During the BSF-BDR DG level talks last March, India had complained that large quantities of phensydyl syrup are being regularly smuggled into that country from NE for use as alcohol. Both sides agreed that there was nothing wrong with phensydyl per se as it was a cough syrup but when it is mixed with 'codeine' then it gives the high of alcohol at a cheaper price and easy availability, another report said.

Such drugs are readily available at any chemist shop and are legally prescribed even by premier health institutes for pain management, especially to pregnant women and women during menstruation, the report said. In India, easy availability and least legal check make prescription drugs, especially for pain management the latest hit among the drug addicts, the report said.

To add more to the problem addiction to legal pharma drugs have also paved the way for an HIV explosion in the country. Almost 20-30 per cent of such addicts in North-East are already HIV positive and they are instrumental in spreading the menace.

Prescription drugs for pain management are used without legal prescription. There is an indispensable angle of crime associated with drug usage. It is the prevalence of criminal organisations and drug mafias that is driving the market for drugs, the report said.

Many brands of cough syrups are available even at paan shops, PCOs, CD parlours and stationary shops along the Indo-Bangladesh border in the region. Most of the cough syrups, which have narcotic properties, have ended up landing in Bangladesh through illegal channels.
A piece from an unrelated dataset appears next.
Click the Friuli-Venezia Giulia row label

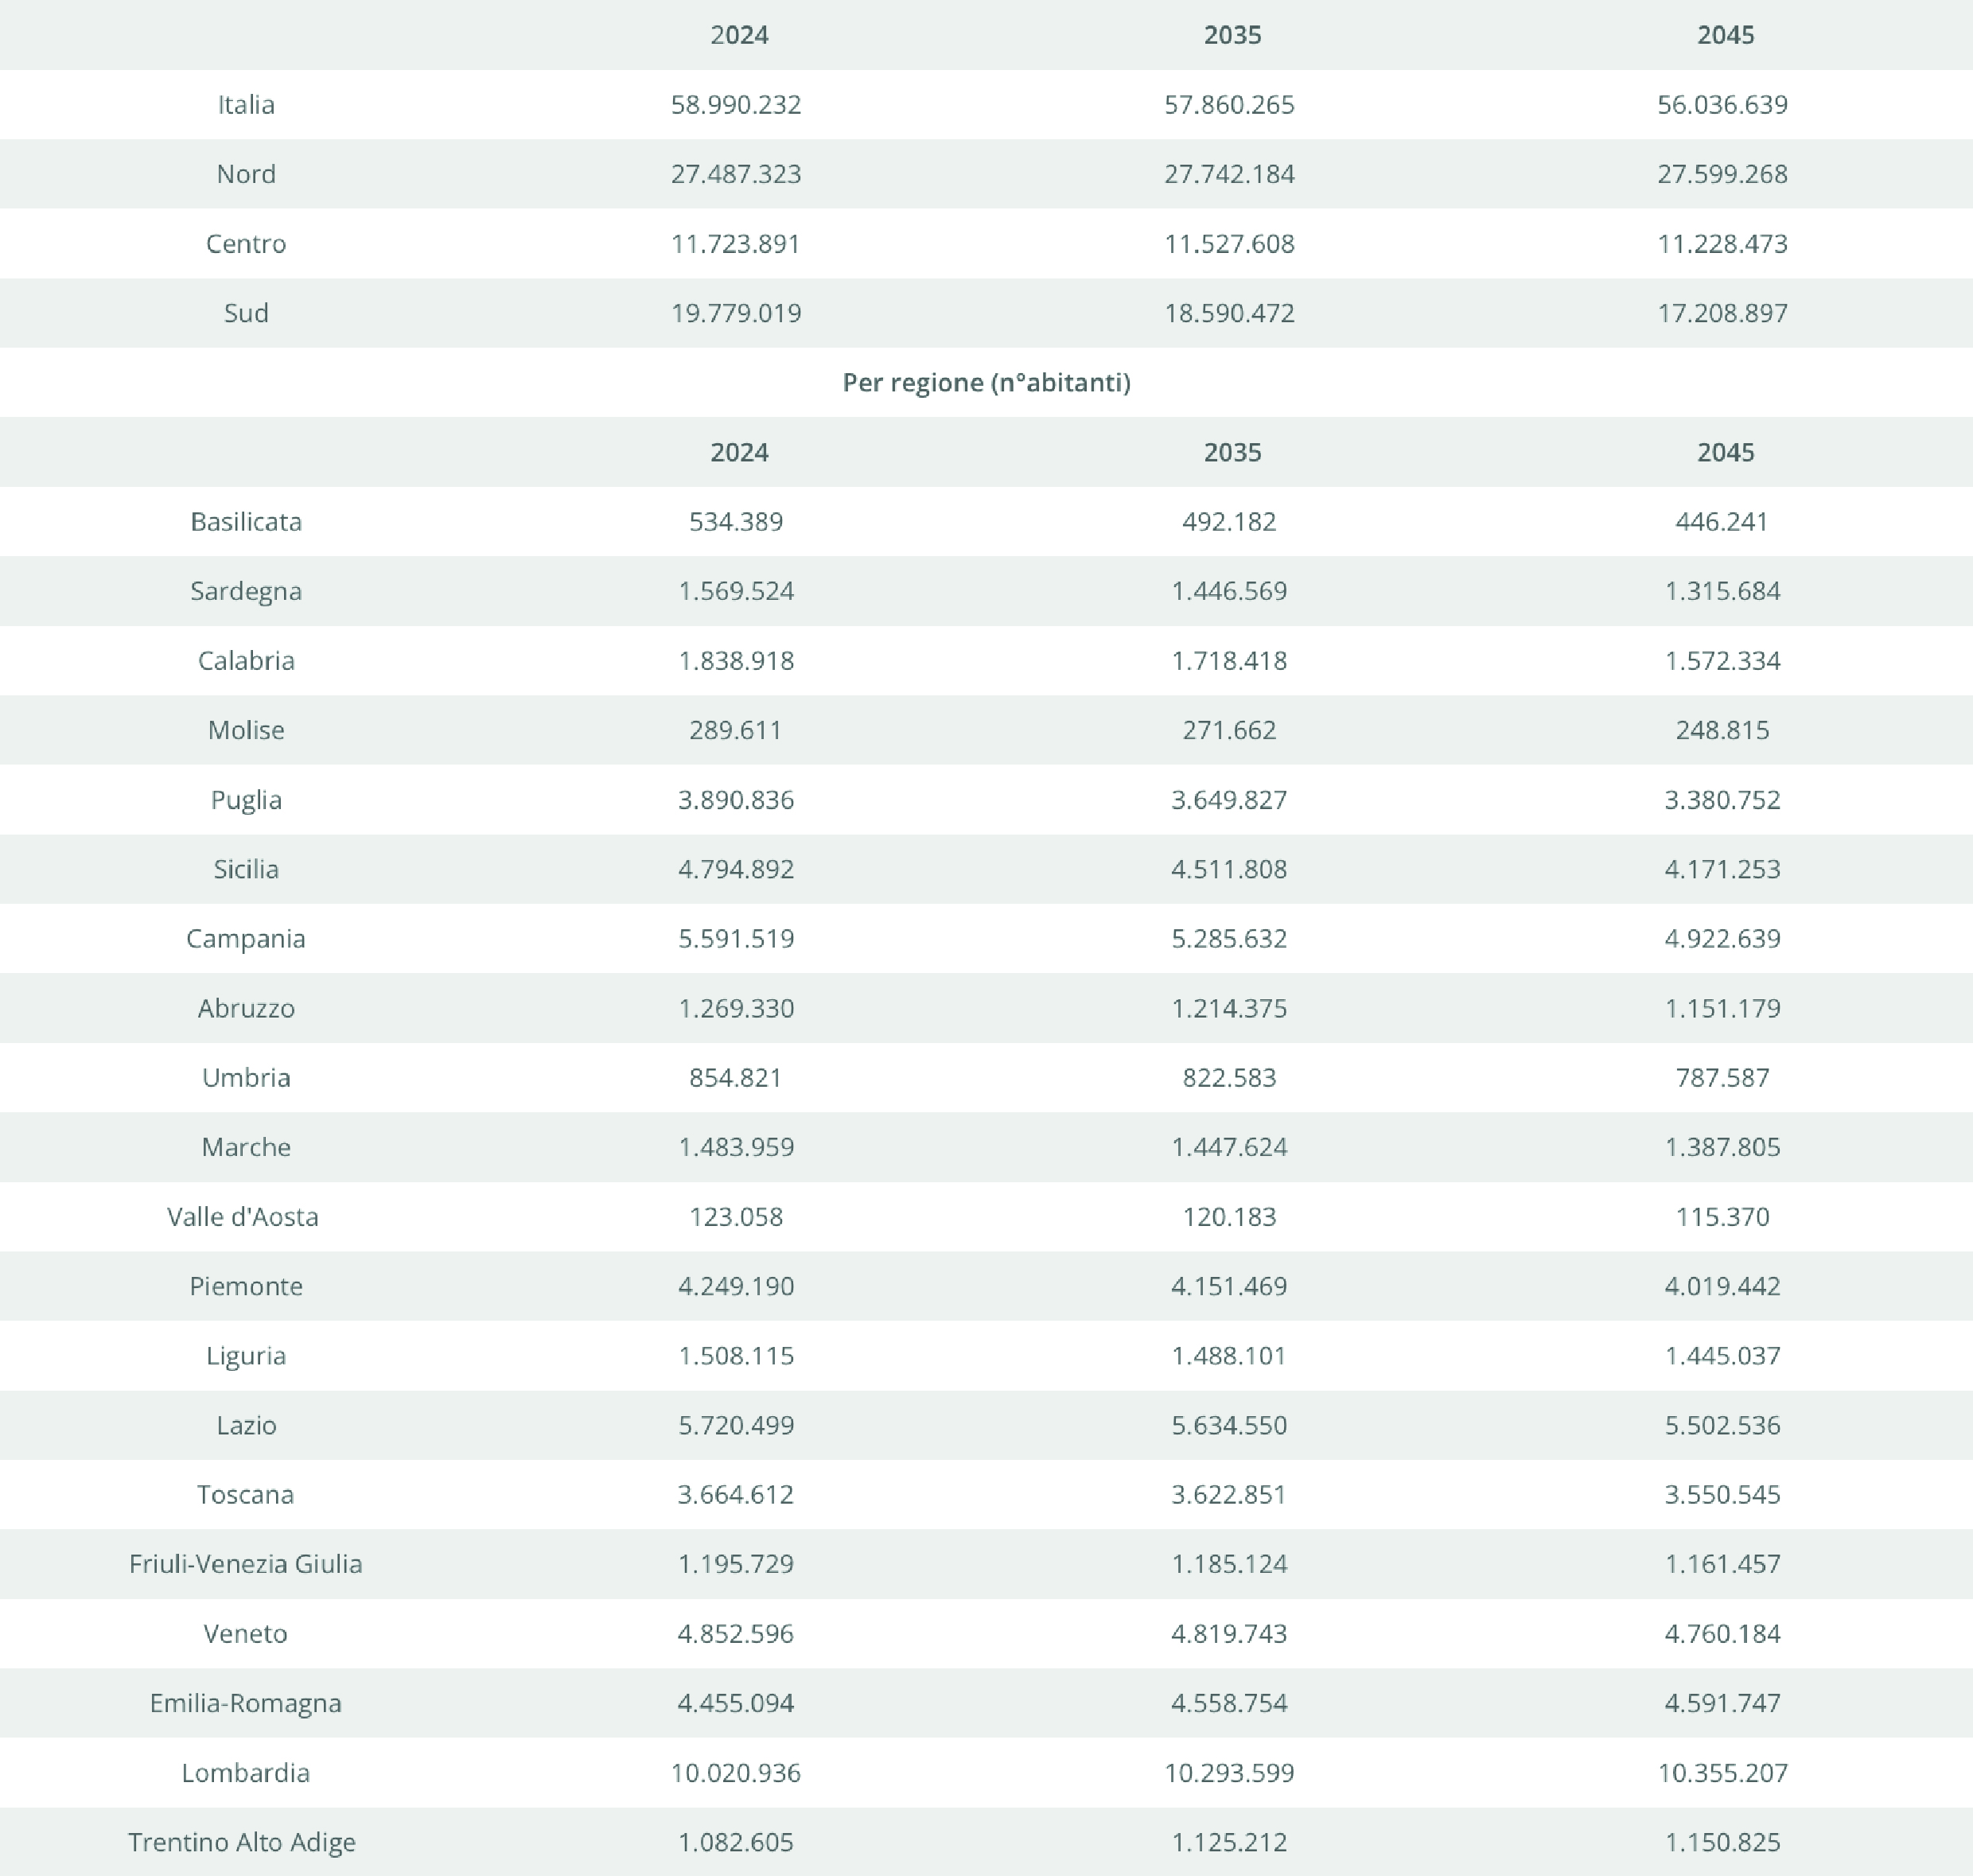click(246, 1564)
Ironically, women are used as carriers of this illegal trade and last month, 35-year-old woman was held by BSF while trying to cross the Indo-Bangla international border with 25 bottles of Phensidyl, hidden in her under garments. Earlier, 20 big size trunks full with such were seized from a private plane on way to North East from where it would have on passed to Bangladesh.

According to Narcotics Control Bureau the exact quantum of illegal trade in the drug in the region is not known but the police and BSF in the past year recovered cough syrups worth over Rs 20 lakh per month on an average. But apart from the misuse of a medicine for intoxication the overuse of these drugs for a wrong cause can result in health hazards, doctors have said.